FUNcube – Welcome to 2022
There are presently three FUNcube based missions in orbit – currently all of them have active, linear U/V transponders. The current status of each of these can always be checked on the useful AMSAT-NA status page https://www.amsat.org/status/ and an update on each of them is provided below. Please have FUN using them!
AO73 – FUNcube1. As previously reported AO73 appears to be experiencing some power issues after 8+years in orbit.
The battery is not charging to the same voltage as it did up to early November last year. The spacecraft has experienced many months of continuous sunlight over the past couple of years and this has resulted in high (around +30C) onboard temperatures. This environment may have “cooked” the cells although presently we do not see any direct evidence of this.

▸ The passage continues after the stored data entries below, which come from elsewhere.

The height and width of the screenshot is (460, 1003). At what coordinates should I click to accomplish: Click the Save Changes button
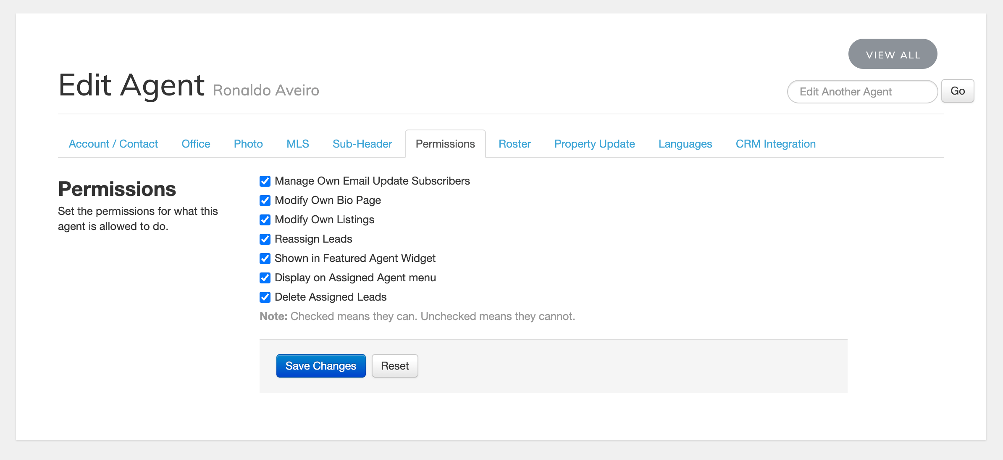click(321, 366)
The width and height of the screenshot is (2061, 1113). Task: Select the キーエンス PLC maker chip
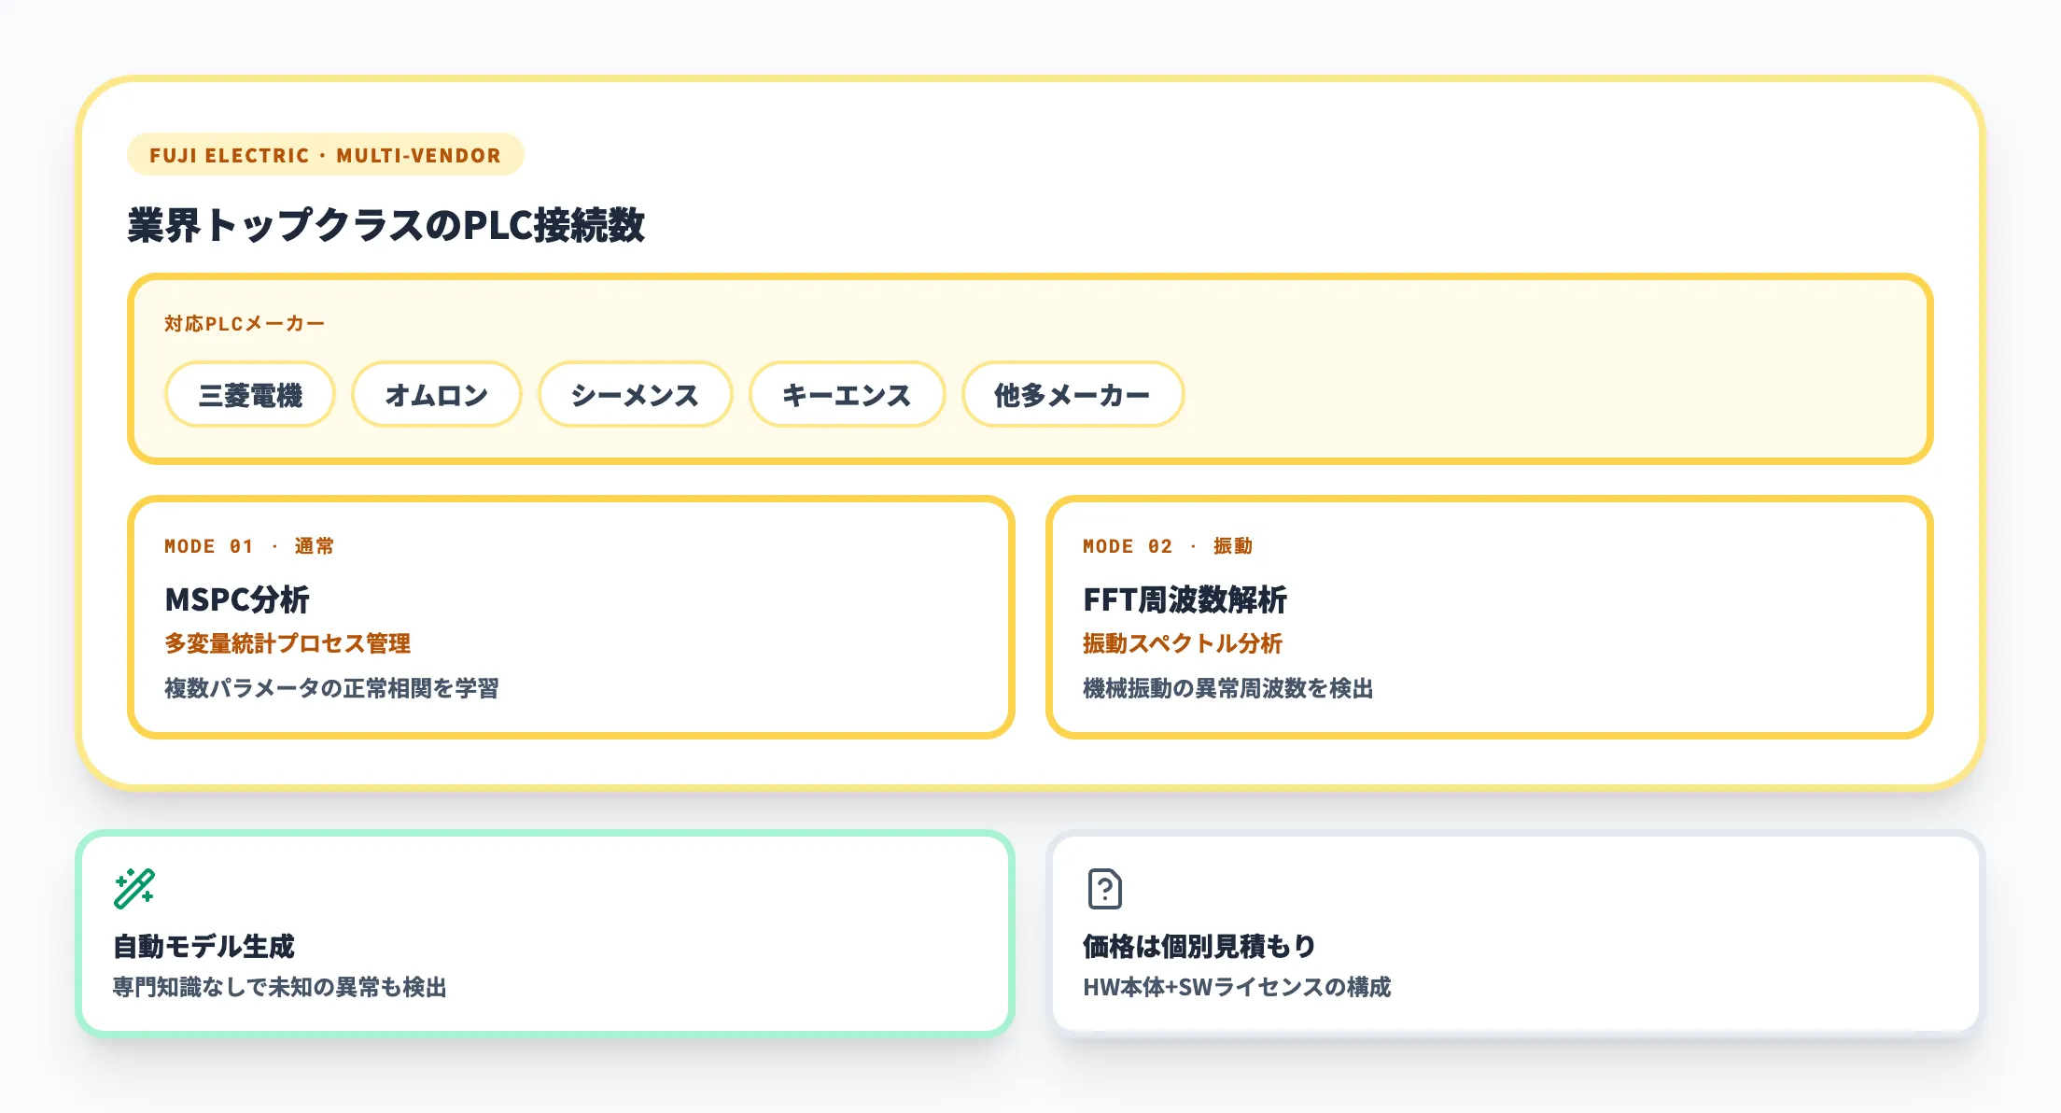coord(846,395)
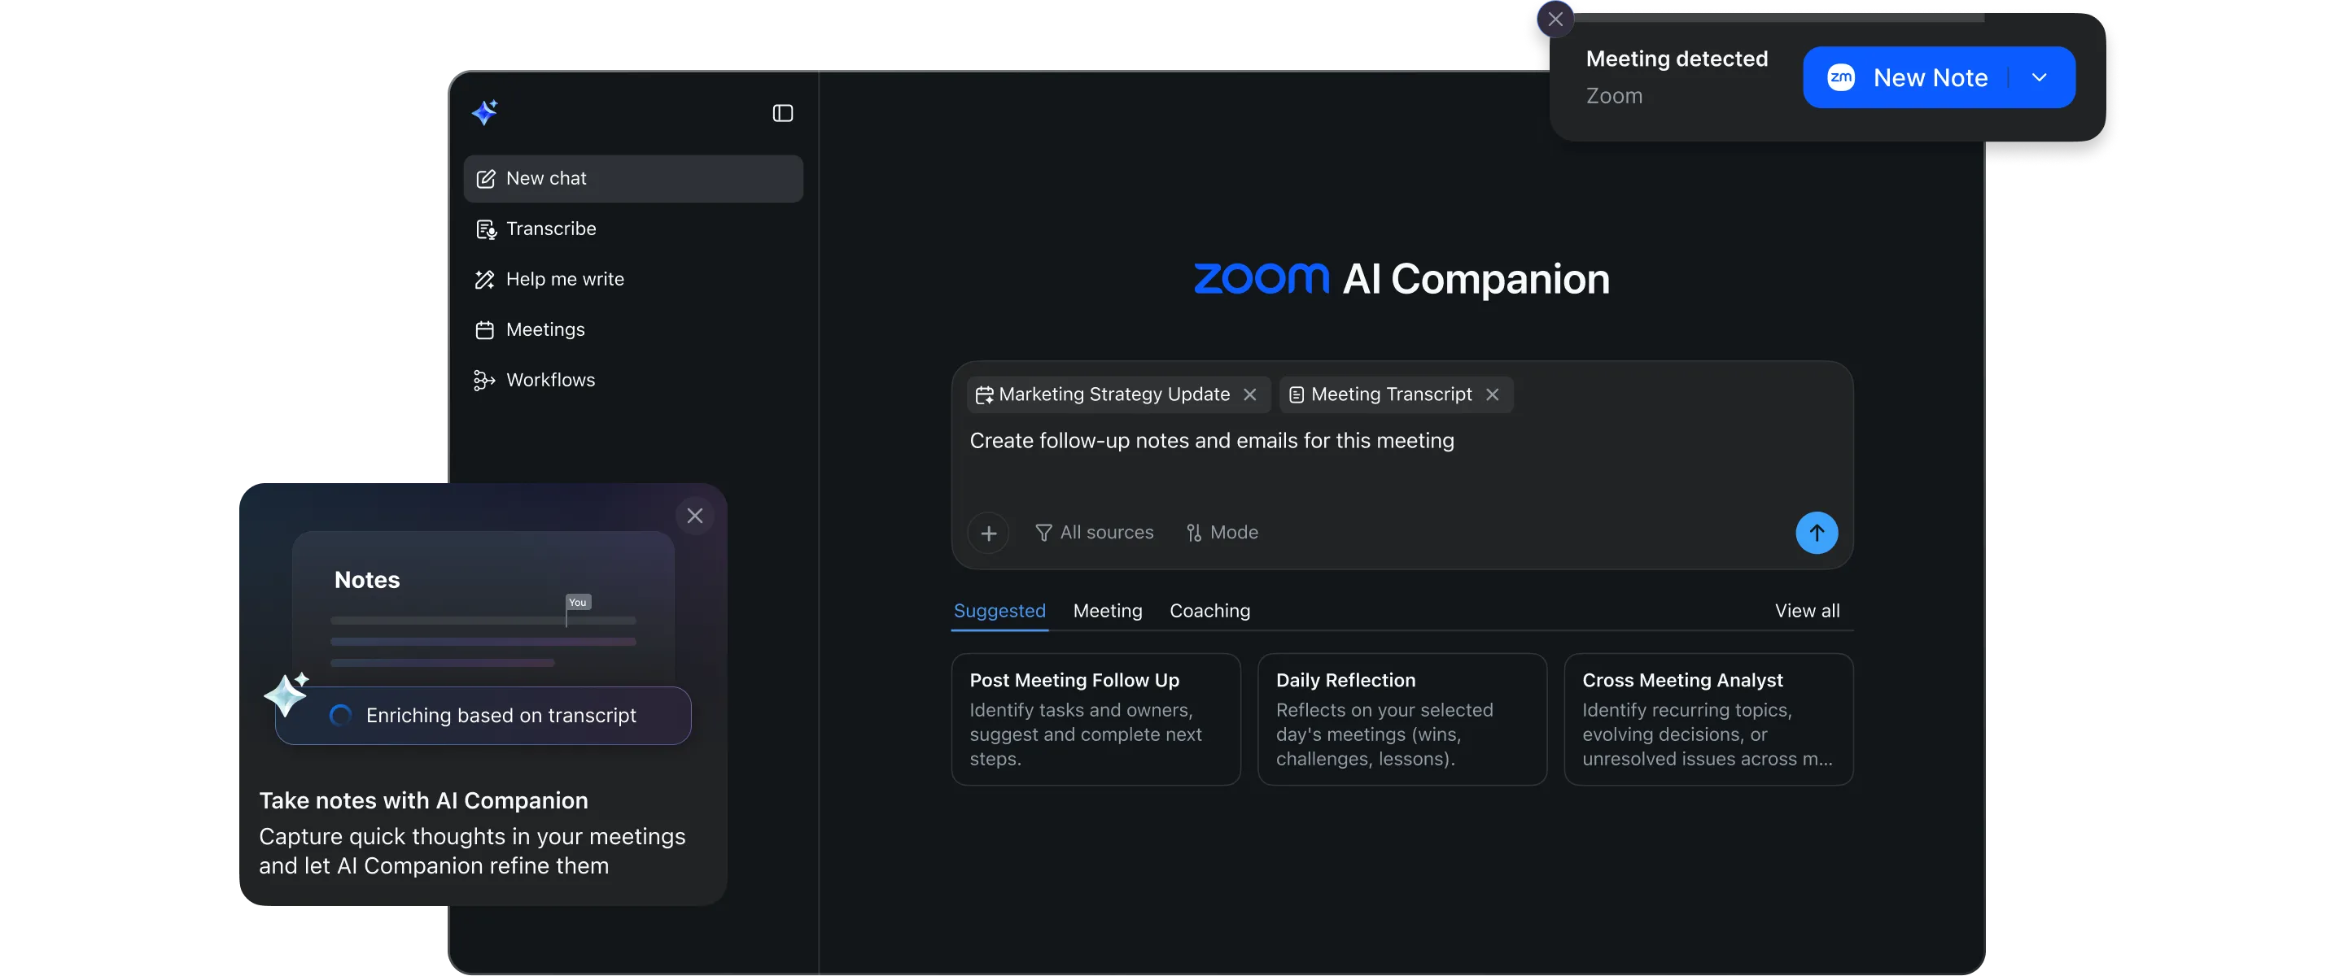Remove the Marketing Strategy Update source chip
The height and width of the screenshot is (976, 2344).
point(1250,394)
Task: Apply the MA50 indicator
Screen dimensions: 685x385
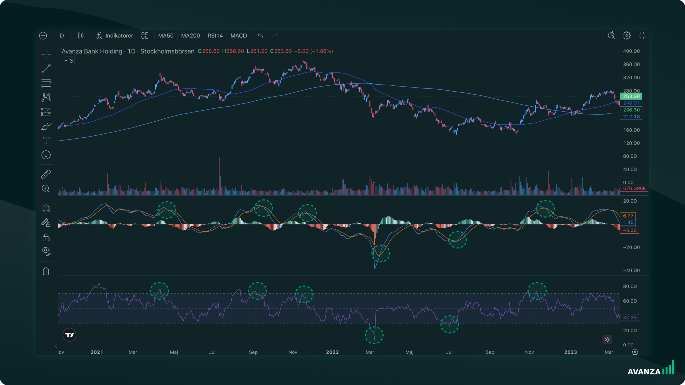Action: [x=166, y=36]
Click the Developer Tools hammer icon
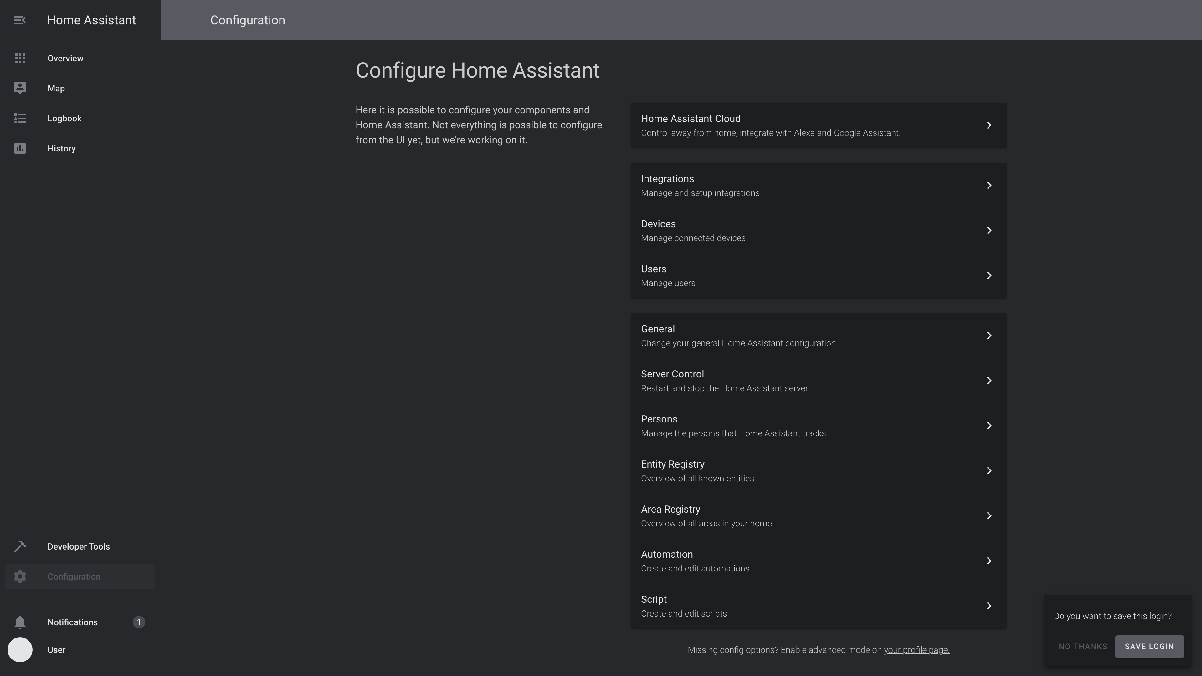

We can see that the stable bus voltage indicated at the end of charge is now much lower and depends on the current being taken by the on-board systems. The solar panel currents appear to be similar to those recorded soon after launch. The current best theory is that we are seeing the effect of some increased resistance in the supply circuit between the eps charging circuit and the battery. Although we do not have access to a fully detailed circuit diagram of the EPS we believe that there is an “ideal diode” in this line to prevent discharge of the battery back through the EPS circuitry. We understand that this is actually a MOSFET device and the suspicion is that this may now be showing signs of radiation damage.
So an operational mode has been selected that can be hopefully sustained for some time. From today AO73 is in continuous transponder mode and is available for use 24/7. Low power telemetry is also being transmitted and reports of the data are very welcome via the FUNcube Data Warehouse. Please remember that the uplink frequency varies with on board temperatures. A lower temperature means a higher frequency!
EO88 – Nayif-1. EO88 continues to perform nominally and is switching between high power telemetry for educational outreach when in sunlight and to its U/V transponder mode when in eclipse. It will soon celebrate its 5th birthday in space after launch on 15th February 2017.
JO97 – JY1Sat. JO97 suddenly stopped transmitting telemetry data on May 1st last year. The cause of this anomaly is unknown but fortunately the U/V transponder continues to operate continuously.